• [Directions]: Return each line below holding the string "will".
======== Records provided
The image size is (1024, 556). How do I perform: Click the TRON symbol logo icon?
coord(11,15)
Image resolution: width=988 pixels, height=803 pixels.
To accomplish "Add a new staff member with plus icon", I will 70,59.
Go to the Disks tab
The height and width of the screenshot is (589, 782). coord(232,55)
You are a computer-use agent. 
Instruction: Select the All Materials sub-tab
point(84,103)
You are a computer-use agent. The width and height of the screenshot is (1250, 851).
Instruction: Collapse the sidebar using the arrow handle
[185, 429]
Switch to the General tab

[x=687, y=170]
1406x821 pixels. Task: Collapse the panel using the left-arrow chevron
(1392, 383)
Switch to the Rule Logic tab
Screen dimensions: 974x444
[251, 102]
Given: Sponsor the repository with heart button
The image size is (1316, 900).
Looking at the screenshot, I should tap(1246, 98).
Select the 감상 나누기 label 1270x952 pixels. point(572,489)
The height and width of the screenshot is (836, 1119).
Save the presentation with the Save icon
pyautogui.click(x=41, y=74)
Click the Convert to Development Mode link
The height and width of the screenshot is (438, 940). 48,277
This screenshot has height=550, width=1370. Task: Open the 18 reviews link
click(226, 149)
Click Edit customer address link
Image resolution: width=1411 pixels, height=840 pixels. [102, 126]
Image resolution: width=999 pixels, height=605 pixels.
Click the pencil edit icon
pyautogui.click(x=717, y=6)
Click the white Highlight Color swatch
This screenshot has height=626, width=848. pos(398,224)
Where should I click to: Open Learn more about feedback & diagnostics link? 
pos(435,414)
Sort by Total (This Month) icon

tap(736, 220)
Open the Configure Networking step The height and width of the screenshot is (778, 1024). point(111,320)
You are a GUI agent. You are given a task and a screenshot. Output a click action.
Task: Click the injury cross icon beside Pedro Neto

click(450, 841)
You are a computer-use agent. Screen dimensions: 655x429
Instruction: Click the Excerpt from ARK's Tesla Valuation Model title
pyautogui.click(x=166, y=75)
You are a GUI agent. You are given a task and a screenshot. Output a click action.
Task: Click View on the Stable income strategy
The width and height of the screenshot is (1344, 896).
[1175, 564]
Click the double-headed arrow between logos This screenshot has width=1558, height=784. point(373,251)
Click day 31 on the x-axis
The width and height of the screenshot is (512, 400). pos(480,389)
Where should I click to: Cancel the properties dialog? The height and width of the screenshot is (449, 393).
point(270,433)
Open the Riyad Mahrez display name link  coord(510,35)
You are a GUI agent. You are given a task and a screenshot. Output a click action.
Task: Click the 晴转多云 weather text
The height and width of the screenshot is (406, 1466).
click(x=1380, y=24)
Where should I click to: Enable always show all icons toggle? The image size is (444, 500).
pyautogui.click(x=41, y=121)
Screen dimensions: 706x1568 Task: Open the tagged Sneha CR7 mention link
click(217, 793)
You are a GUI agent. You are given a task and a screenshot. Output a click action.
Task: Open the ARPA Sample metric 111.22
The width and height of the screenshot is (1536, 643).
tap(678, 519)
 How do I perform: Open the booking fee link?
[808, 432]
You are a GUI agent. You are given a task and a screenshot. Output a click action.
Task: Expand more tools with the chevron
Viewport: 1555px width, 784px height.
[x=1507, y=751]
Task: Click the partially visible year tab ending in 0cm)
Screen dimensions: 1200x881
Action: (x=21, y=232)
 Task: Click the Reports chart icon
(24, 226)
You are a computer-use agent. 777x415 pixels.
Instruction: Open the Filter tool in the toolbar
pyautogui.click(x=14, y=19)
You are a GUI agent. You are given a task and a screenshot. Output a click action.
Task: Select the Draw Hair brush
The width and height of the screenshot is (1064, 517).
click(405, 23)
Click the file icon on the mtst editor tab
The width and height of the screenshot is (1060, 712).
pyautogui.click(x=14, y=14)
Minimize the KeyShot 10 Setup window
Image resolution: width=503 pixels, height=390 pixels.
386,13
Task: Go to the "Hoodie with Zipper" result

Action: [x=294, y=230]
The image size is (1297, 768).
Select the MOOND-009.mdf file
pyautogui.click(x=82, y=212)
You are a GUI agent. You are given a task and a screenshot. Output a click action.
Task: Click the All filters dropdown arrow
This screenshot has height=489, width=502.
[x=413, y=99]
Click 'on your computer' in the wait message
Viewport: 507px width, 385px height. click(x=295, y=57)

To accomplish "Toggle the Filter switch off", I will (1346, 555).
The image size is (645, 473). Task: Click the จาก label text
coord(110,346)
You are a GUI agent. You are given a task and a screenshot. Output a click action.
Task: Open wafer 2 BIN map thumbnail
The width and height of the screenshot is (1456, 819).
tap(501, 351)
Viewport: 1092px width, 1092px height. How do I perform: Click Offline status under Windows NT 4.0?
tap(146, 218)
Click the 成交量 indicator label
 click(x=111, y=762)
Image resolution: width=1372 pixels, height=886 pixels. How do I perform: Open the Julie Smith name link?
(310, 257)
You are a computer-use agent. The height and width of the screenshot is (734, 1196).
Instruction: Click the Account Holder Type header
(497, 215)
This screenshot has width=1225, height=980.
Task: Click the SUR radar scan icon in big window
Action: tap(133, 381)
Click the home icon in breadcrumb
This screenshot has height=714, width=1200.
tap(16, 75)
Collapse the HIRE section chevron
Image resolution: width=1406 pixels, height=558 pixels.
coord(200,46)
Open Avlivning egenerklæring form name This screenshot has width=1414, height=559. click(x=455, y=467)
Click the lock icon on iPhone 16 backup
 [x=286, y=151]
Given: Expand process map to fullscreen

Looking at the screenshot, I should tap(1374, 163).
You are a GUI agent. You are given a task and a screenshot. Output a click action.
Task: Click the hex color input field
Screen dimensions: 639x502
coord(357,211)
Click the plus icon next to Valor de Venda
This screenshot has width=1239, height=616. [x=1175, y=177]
================
• [Reply to the task]:
To accomplish "Add a new staff member with plus icon", I will 70,59.
To accomplish "Toggle the Filter switch off", I will (1346, 555).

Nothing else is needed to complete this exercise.